Segment Open

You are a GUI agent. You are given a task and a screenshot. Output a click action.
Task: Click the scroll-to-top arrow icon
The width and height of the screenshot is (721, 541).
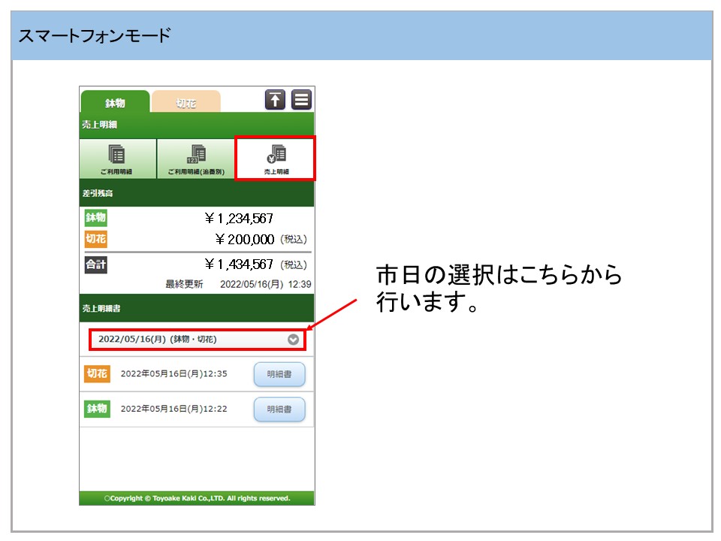tap(276, 100)
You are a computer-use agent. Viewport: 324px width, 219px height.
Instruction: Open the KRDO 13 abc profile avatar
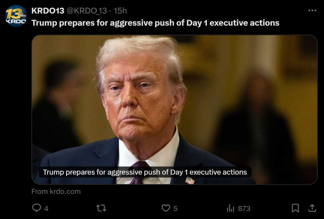(x=16, y=16)
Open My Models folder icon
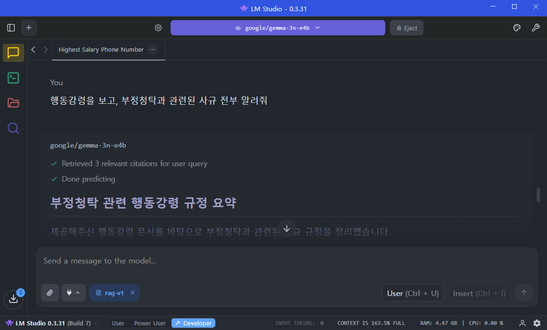Screen dimensions: 547x330 click(14, 103)
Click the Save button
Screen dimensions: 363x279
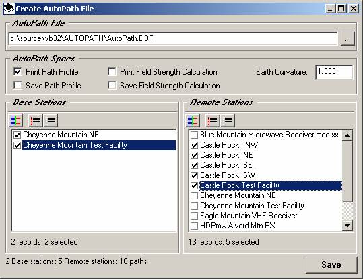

Segment Closed

**INSTRUCTIONS TO FOLLOW:**
All entries should be restated word for word; no images belong in the copy.

**SOLUTION FOR THIS EXERCISE:**
You are a GUI agent. You are given a task and a screenshot. Output a click action.
Task: Click the scroll-to-top arrow icon
The width and height of the screenshot is (721, 541).
tap(276, 100)
You are a computer-use agent. Viewport: 324px width, 219px height.
Instruction: Open the KRDO 13 abc profile avatar
(x=16, y=16)
Open My Models folder icon
Screen dimensions: 547x330 click(14, 103)
Click the Save button
Screen dimensions: 363x279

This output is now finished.